Church History
Dan Jones


Dan Jones

Dan Jones, a prominent early Latter-day Saint from Wales, was born into a mining family but soon left the trade to travel the world as a mariner. In 1840, he immigrated to the United States with his wife, Jane Melling Jones, where he was a steamboat captain on the Mississippi River. In 1843, Dan and Jane Jones joined the Church in Nauvoo. Jones became a close friend and business partner of Joseph Smith, who purchased a half-share in Jones’s steamboat, the Maid of Iowa. When the Prophet went to Carthage Jail in June 1844, Jones accompanied him.

On June 26, 1844, Jones spent a restless night with the Prophet. When Smith asked him if he was afraid to die, Dan Jones’s reply was simple: “Engaged in such a cause I do not think death would have many terrors.”

In response, Smith spoke his last known prophecy: “You will yet see Wales,” Smith told Jones, “and fulfil the mission appointed you.” The next morning, Jones was sent on errands by the Prophet and was gone when Joseph and Hyrum Smith were martyred.

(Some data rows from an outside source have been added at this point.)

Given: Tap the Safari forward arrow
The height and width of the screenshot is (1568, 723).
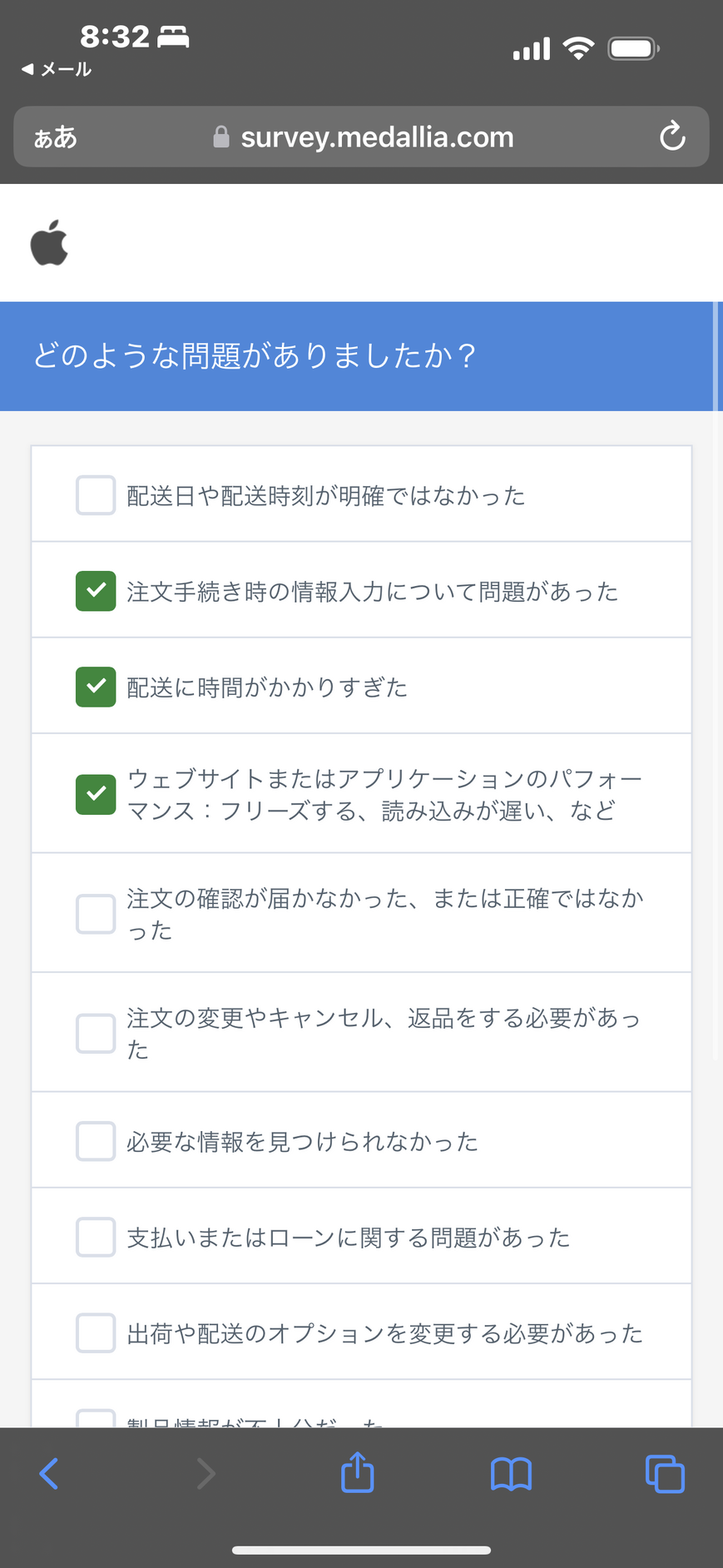Looking at the screenshot, I should click(205, 1473).
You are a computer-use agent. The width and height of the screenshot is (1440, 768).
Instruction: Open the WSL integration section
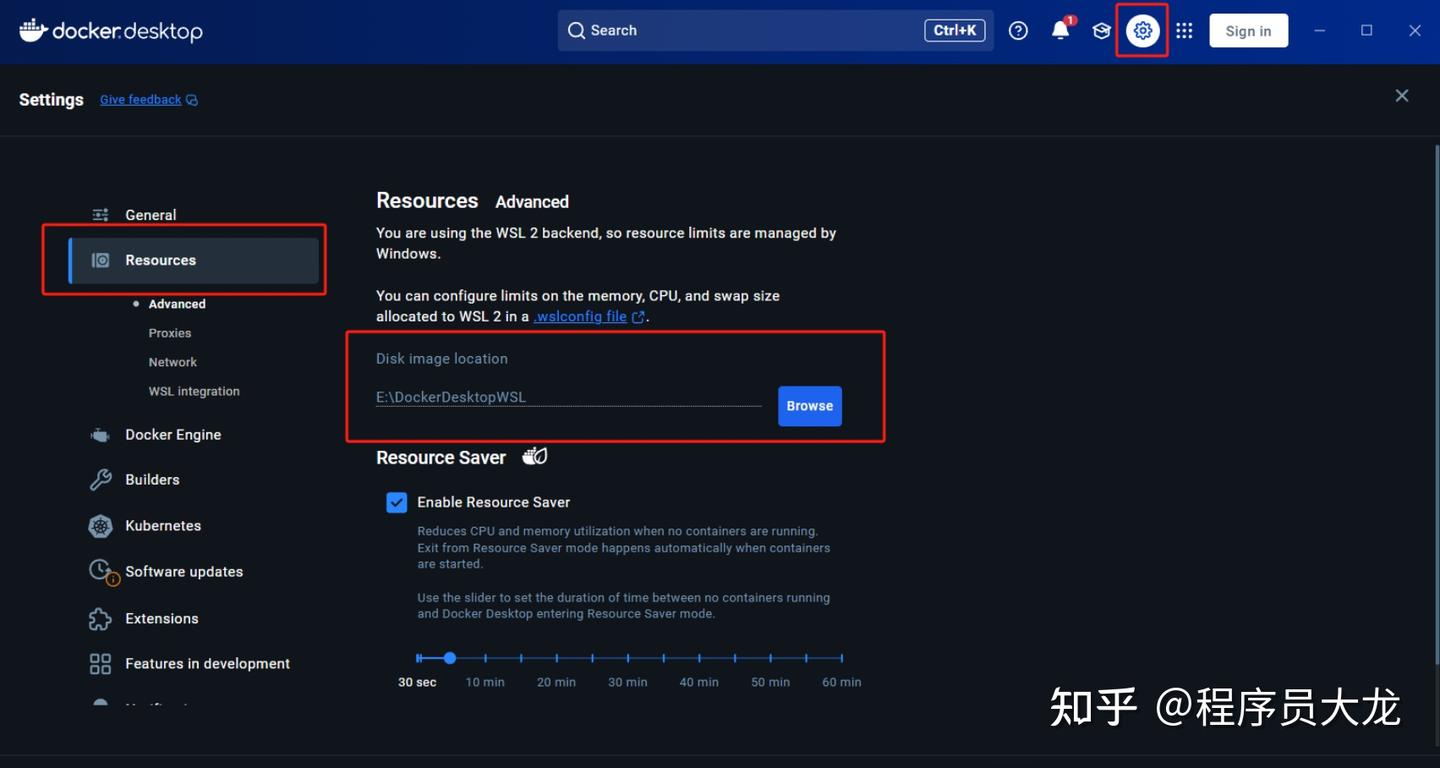[x=194, y=391]
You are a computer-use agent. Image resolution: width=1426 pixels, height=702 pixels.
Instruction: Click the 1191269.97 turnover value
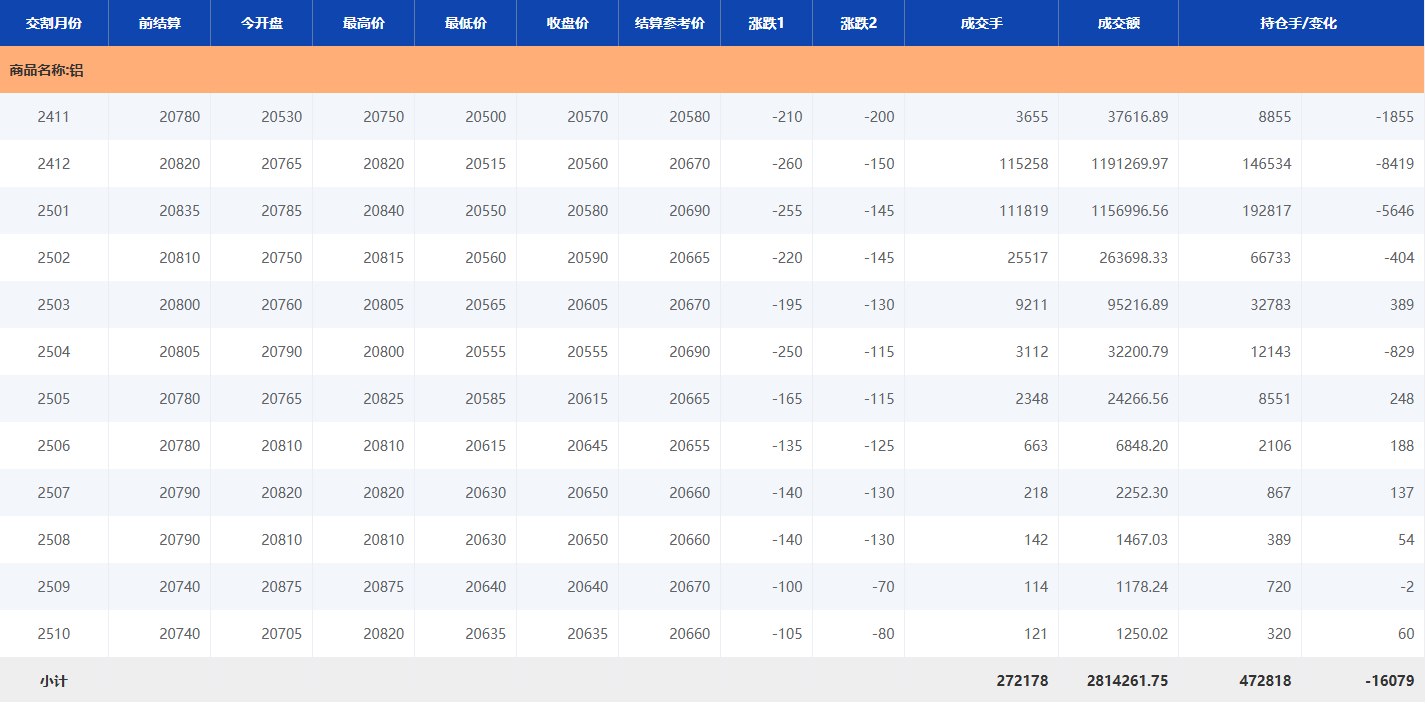tap(1129, 164)
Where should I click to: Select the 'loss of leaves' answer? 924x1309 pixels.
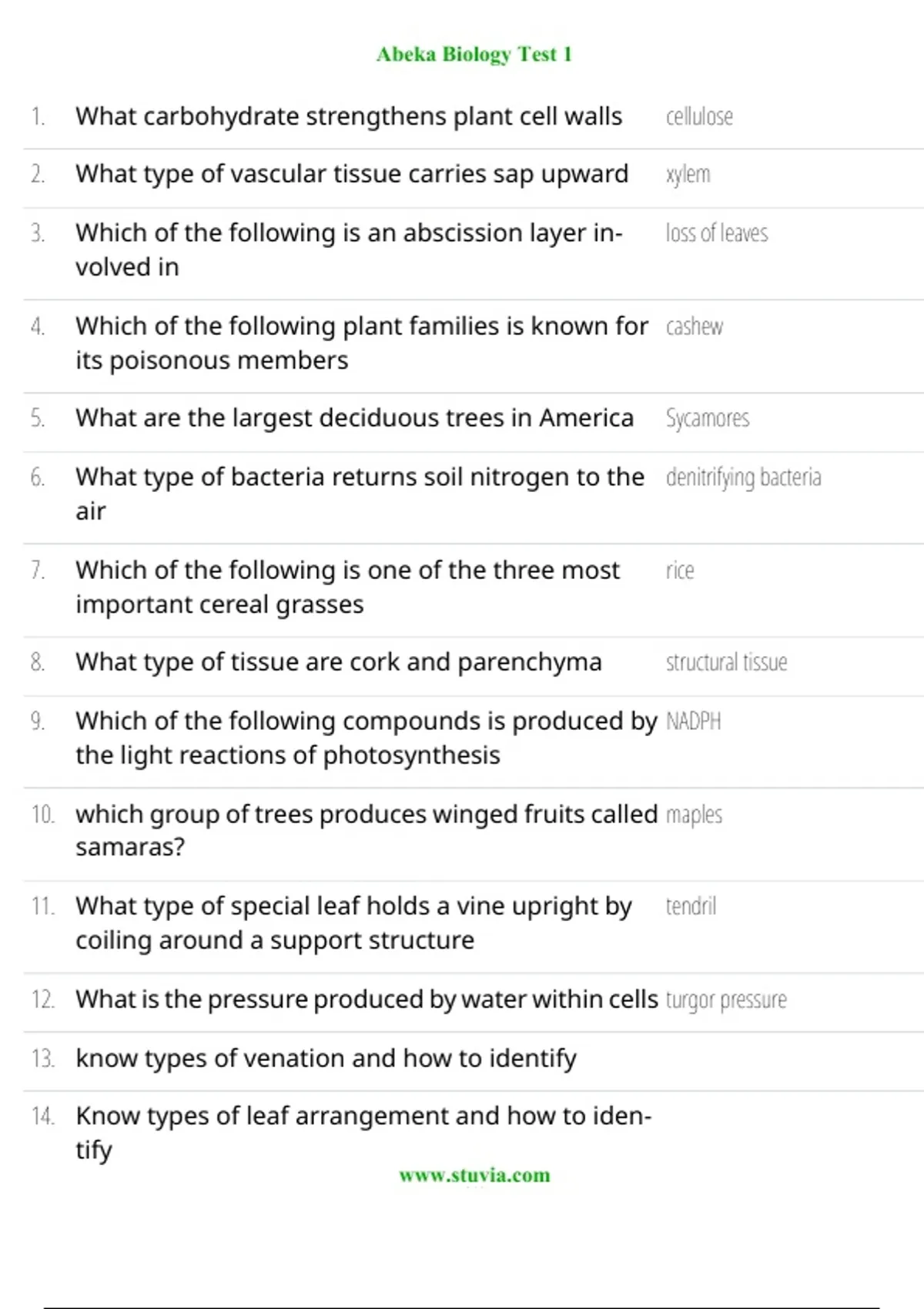tap(716, 233)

A few months later, Dan and Jane Jones left for Wales. Jones preached the restored gospel in person and in print with a zeal matched by few others. In the April 1845 conference of the British Mission, Jones said “he had been in search of the principles of truth—he had sought it in almost every clime” but had not found it until he met the Latter-day Saints. Jones then pledged to be an instrument in bringing his countrymen into the Church. His words, said the clerk in the meeting, were so moving that “we ceased to write, in order to give way to the effect produced upon our feelings.”

For more than a decade, Jones fulfilled several missions to Wales. During his time as a missionary in his homeland, Jones produced several tracts and other published materials to expound and defend the doctrine of the Church. In 1846, as the president of the Church in Wales, Jones began publishing Prophwyd y Jubili, the first Welsh-language periodical devoted to defending the Latter-day Saints. Through his preaching and publishing, Jones brought numerous converts to the Church and helped many of them immigrate to Utah.